Before Walmart kicked off an effort to get AI into the hands of 2 million employees, the retail giant's supply chain team already relied on the technology to help get products where they needed to go.
Predictive models have always had a home within the supply chain industry, Indira Uppuluri, Walmart’s SVP of supply chain technology, told CIO Dive. But the amount of data and AI tools her teams have access to now gives them stronger signals to navigate a sometimes challenging landscape, Uppuluri said — “That's where the industry is going.”
The data collected about weather patterns and customer's buying history, coupled with machine learning technology, has leveled up the insights that supply chain technology teams can offer, Uppuluri said.
She added that Walmart has access to all of the large language models and open source models that are popular among enterprises. Data science and optimization teams also build custom AI tools to meet the needs and objectives of the business.
Walmart partners with OpenAI and Google on role-specific AI certifications offered through the company’s associate-facing platform, Squiggly, which encourages employees to also build custom tools themselves.
The retailer's supply chain technology team is responsible for managing its nodes, or where products are received, processed, stored or shipped, as well as its fulfillment engine, which sources inventory and refines the standards of what will be delivered to customers.
The team also oversees the technology that guides out and inbound transportation and middle mile transportation. It’s a growing challenge, as same-day delivery becomes more commonplace for large retailers.

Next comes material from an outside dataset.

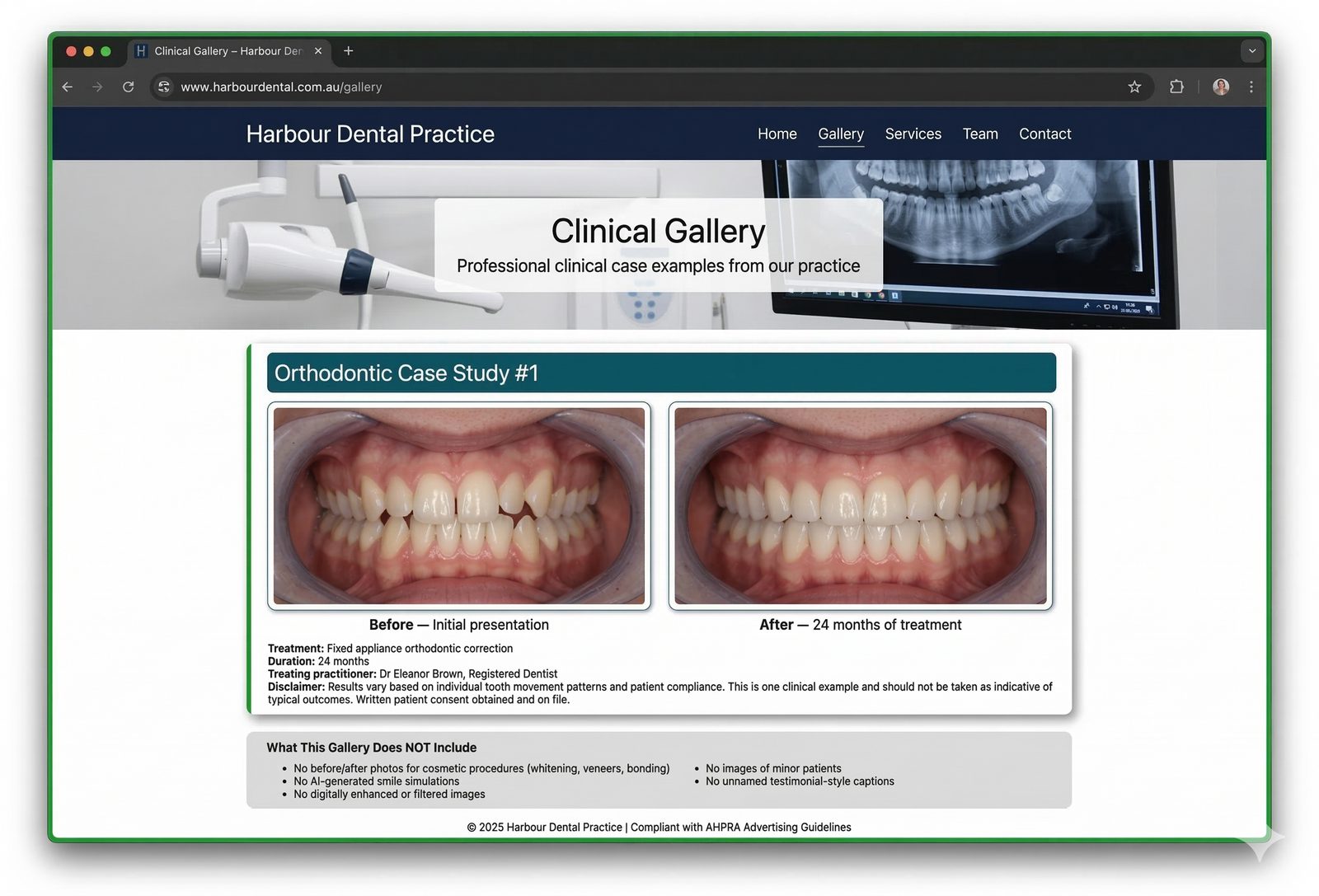Screen dimensions: 1319x896
Task: Open the Chrome three-dot menu
Action: (1251, 87)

Walmart-owned Sam’s Club debuted a one-hour offering in April.
Agentic AI and digital twins
To optimize all of the moving parts that happen behind the scenes of product management, Uppuluri said her team uses AI models and agents.
Instead of looking at one node at a time, associates can access agents to inform them how the company’s resources are being leveraged as a whole, and how they can best optimize them or fix bottlenecks.
“Assortment, speed, and cost are the three [factors] that we are trying to balance and optimize in through the supply chain,” she added.
So far, 2026 has been defined by tariff and geopolitical-fueled turbulence, making it a difficult year for supply chain leaders. Extreme weather or environmental disruptions can add to the challenge.
Much of supply chain management is preparing for and reacting to events that become barriers to getting products where they need to go. Sometimes teams can anticipate events such as weather or foreign conflicts happening, but often they cannot, Uppuluri said.
The same internal platform that helps move products efficiently also helps Walmart prepare for quick and unexpected change. Uppuluri's team uses modeling tools and digital twin technology to test how the network might respond to facility closures, transportation delays or sudden shifts in customer demand. Transportation teams use virtual replicas of the company’s logistics network to simulate how goods move across the supply chain under stress.
“If you suddenly have a fire somewhere, how do you react to it pretty quickly?” she said. “The systems behind the scenes leverage the data to come up with actions that we can take, and our associates can take those recommendations and implement them for us.”
The supply chain industry has evolved along with AI, back from stochastic models, to LLMs and now AI agents and agentic work, Uppuluri said. The combination of technologies they use will also evolve over time.
“It's both the supply chain evolving and the models behind it evolving as well,” Uppuluri said.